QUOTE (CosmicRocker @ Apr 30 2006, 11:14 PM)
...It's interesting to note how increasing resolutions and better spectral data have changed that view over time. The better we can see, the more interesting this place (and I guess, any place) becomes...
While increasing levels of resolution are satisfying, I'd like to repeat Wilhelms' Caution, here. Which is that, in the heady days of lunar exploration of the 1960s and 1970s, the push for greater and greater resolutions of lunar vistas led to a steadily *worsening* understanding of the processes that shaped lunar evolution. Ground conditions can become coated with ubiquitous features -- regoliths, dust covers, cratering densities -- that make surfaces created by far different processes look very alike on fine scales. Wilhelms comes to the conclusion that, especially for the Moon, lower resolutions and larger scales provide better clues to the large-scale impact processes that shaped our companion world.

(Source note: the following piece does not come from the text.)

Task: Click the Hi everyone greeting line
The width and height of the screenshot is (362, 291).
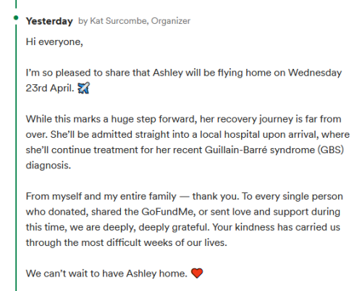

While Mars is a different animal than the Moon, the same rules tend to apply. For example, on Mars, water- and air-driven erosion has distributed a poorly sorted covering of dust and rocks over underlying terrain features, making the fine details of the surface layer less than representative of the underlying units.
In terms of spectral data, yes -- we've yet to come across a high-resolution limit at which we learn less and less about the processes that formed the rock in the first place. But since Mars has redistributed it surface quite a bit over time, fine spectral resolution doesn't ensure that you're seeing information about the composition of the underlying units, either.